I told her it was true, that I wasn’t at all ashamed, though I could feel my face burning. Nancy was a little embarrassed too, but being a girl from Miraflores, her curiosity got the better of her and she said, aiming straight for my heart: “If you marry her, in twenty years you’ll still be young and she’ll be a little old lady.” She took me by the arm and dragged me downstairs to the living room. “Come on, we’re going to listen to music and you can tell me all about your love affair, from A to Z.”

She selected a pile of records—Nat King Cole, Harry Belafonte, Frank Sinatra, Xavier Cugat—as she confessed to me that ever since Javier had told her about us, her hair had stood on end every time she thought about what would happen if the family found out. Surely I realized that our relatives were such busybodies that every time she went out with a different boy ten uncles, eight aunts, and five cousins phoned her mama to tell her? Me in love with Aunt Julia! What a scandal, Marito! And she reminded me that the family had great expectations for me, that I was the hope of the tribe. It was true: that cancerous family of mine had every expectation that I’d be a millionaire someday, or at the very least President of the Republic. (I have never understood how they had come to have such a high opinion of me. It certainly couldn’t have been on account of my grades in school, which had never been outstanding. Maybe it was because ever since I’d been a little boy I’d written poems to all my aunts, or because apparently I’d been a precocious child who had definite opinions about everything.) I made Nancy swear she’d be as silent as the grave about us. She was dying to know the details of our romance. “Do you just like Julita a lot, or are you mad about her?”

I’d sometimes shared secrets about my affairs of the heart with her, and since she already knew about us, I did so now, too. It had all been just a game in the beginning, but all of a sudden, on the very day I’d had a fit of jealousy because of an endocrinologist, I realized that I’d fallen in love. However, the more I thought about it, the more convinced I was that the romance was going to turn out to be a real headache. Not only because of the difference in age. I still had three years to go before I got my law degree, and what was more, I suspected I’d never practice that profession, since the only thing I really liked was writing. But writers starved to death. For the moment, I earned just enough to buy myself cigarettes and a few books and go to the movies. Was Aunt Julia going to wait for me until I was financially solvent, if in fact I ever reached that point?

My cousin Nancy was such a good confidante that instead of offering counter-arguments, she agreed with me. “It’s a problem, all right—not to mention the fact that when that day comes you may not like Julita any more and you’ll leave her,” she said realistically. “And the poor thing will have wasted years of her life, and all for nothing. But tell me, is she really in love with you, or is it just a game with her?”

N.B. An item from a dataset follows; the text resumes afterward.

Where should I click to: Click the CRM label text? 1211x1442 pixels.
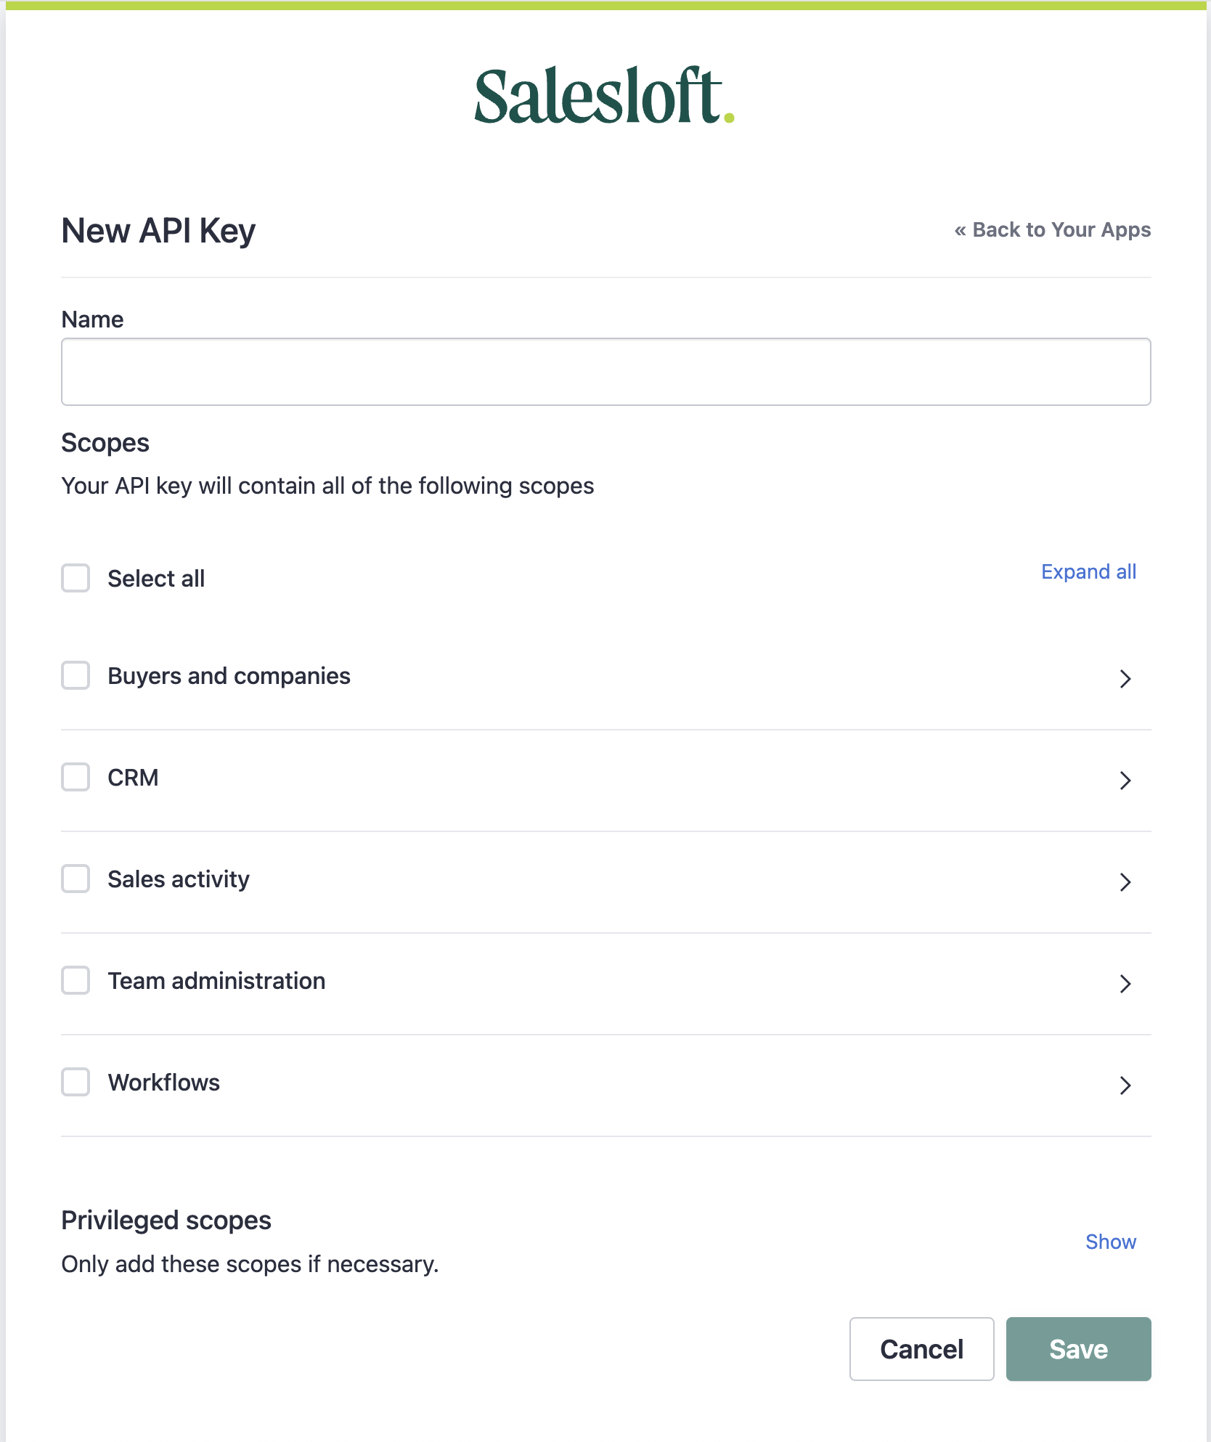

I told her that Aunt Julia wasn’t a frivolous weather vane like her (the expression pleased her immensely). But I’d asked myself the same question a number of times, and it was one I also asked Aunt Julia a few days later. We’d gone down to sit by the sea, in a lovely little park with an unpronounceable name (Domodossola or something like that), and it was there, in each other’s arms, exchanging endless kisses, that we had our first conversation about the future.

“I know what it’s like, down to the very last detail, I saw it in a crystal ball,” Aunt Julia said to me, without the least trace of bitterness. “In the best of cases, our love affair will last three, maybe four years or so; that is to say, till you meet up with a little chick who’ll be the mother of your children. Then you’ll throw me over and I’ll have to seduce another gentleman friend. And at that point the words THE END appear.”